The Ethics of Control and Open Source
A central tenet of AMI’s corporate philosophy is the commitment to open-source technology. LeCun has frequently argued that AI is too foundational to be locked behind the proprietary walls of a single corporation. This stance places AMI in direct contrast with the increasingly "closed" models of OpenAI and Google.
The debate over AI control has taken on geopolitical dimensions in recent months. The US Department of Defense recently moved to blacklist certain AI firms after they attempted to impose restrictive ethical "red lines" on military use. LeCun, while often critical of government overreach, maintains that it is not the role of tech CEOs to decide how society utilizes powerful tools.
"I don’t think any of us… has any legitimacy to decide for society what is a good or bad use of AI," LeCun remarked, specifically referencing peers like Sam Altman and Elon Musk. He argued that in liberal democracies, the democratic process—rather than corporate boards—should govern the technology. By releasing its models as open source, AMI intends to democratize access to high-level intelligence, ensuring that no single entity holds a monopoly on the "brains" of future autonomous systems.
Future Implications and the Universal World Model
The launch of AMI adds a powerful new player to the burgeoning AI ecosystem in Paris, which has already produced notable contenders like Mistral AI and Poolside. The city’s concentration of mathematical talent and favorable research tax credits have made it a global hub for AI development, often serving as a bridge between the American venture capital model and European regulatory frameworks.
In the short term, AMI plans to release a series of specialized models tailored to specific industrial tasks. However, the company’s long-term "moonshot" is the development of a "universal world model." This system would serve as a foundation for general intelligence, capable of being fine-tuned for any industry or physical environment.

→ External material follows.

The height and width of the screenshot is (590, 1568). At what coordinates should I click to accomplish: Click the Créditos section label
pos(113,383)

If successful, AMI’s world models could solve the "robotics bottleneck"—the current difficulty in training robots to perform complex, non-repetitive tasks in unstructured environments. By providing robots with a "common sense" understanding of gravity, friction, and object permanence, AMI could catalyze a revolution in automated logistics and household robotics.

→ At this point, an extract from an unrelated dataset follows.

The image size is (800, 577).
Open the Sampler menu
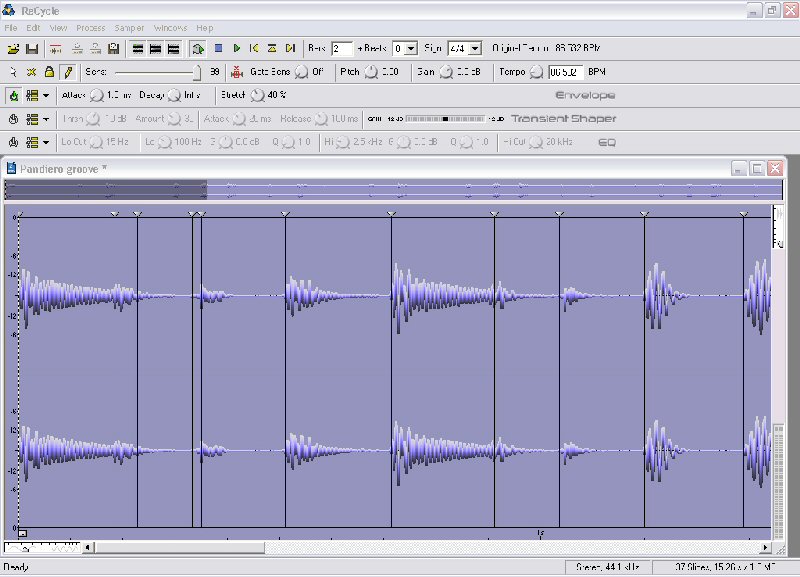click(x=129, y=28)
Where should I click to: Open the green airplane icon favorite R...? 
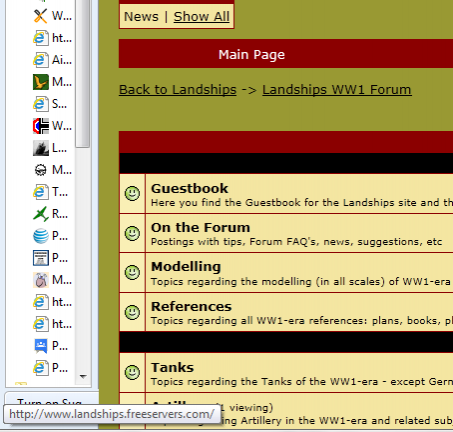51,214
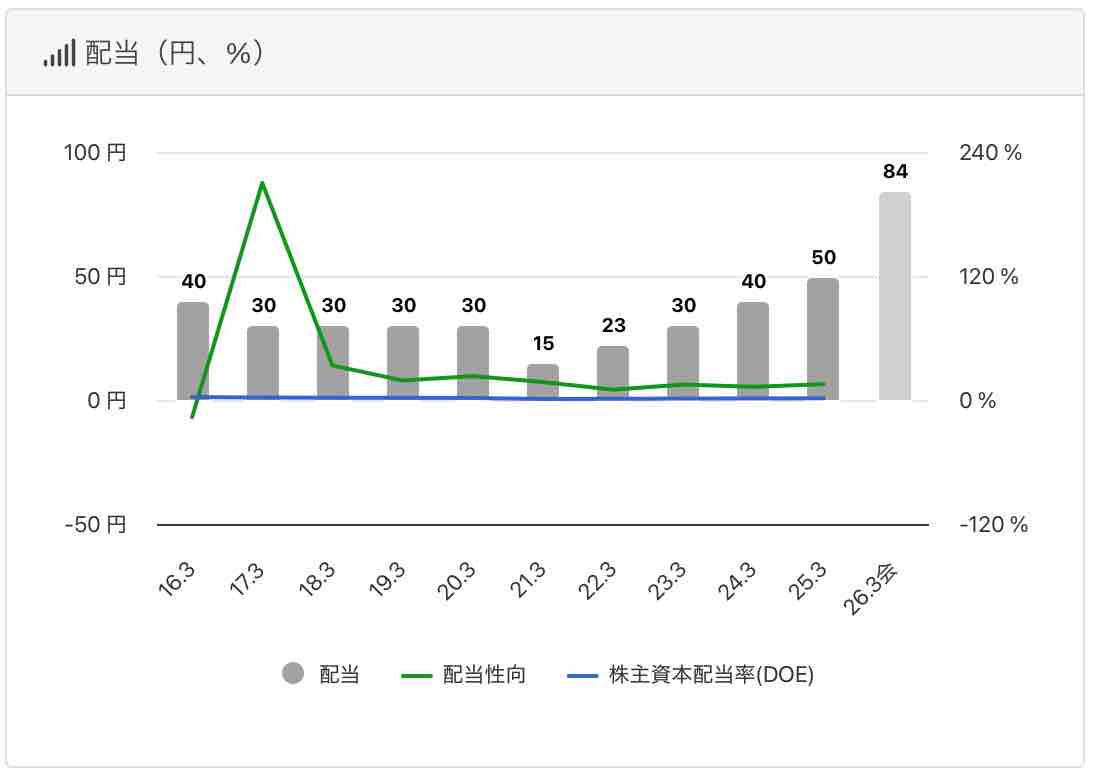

While the $1 billion investment is a staggering sum for a seed round, it reflects the high cost of the compute resources and elite talent required to challenge the LLM paradigm. As AMI establishes its offices in Paris, Montreal, Singapore, and New York, the tech industry will be watching closely to see if LeCun’s "world model" hypothesis can deliver on the promise of human-level intelligence where language-based models have, in his view, reached a plateau.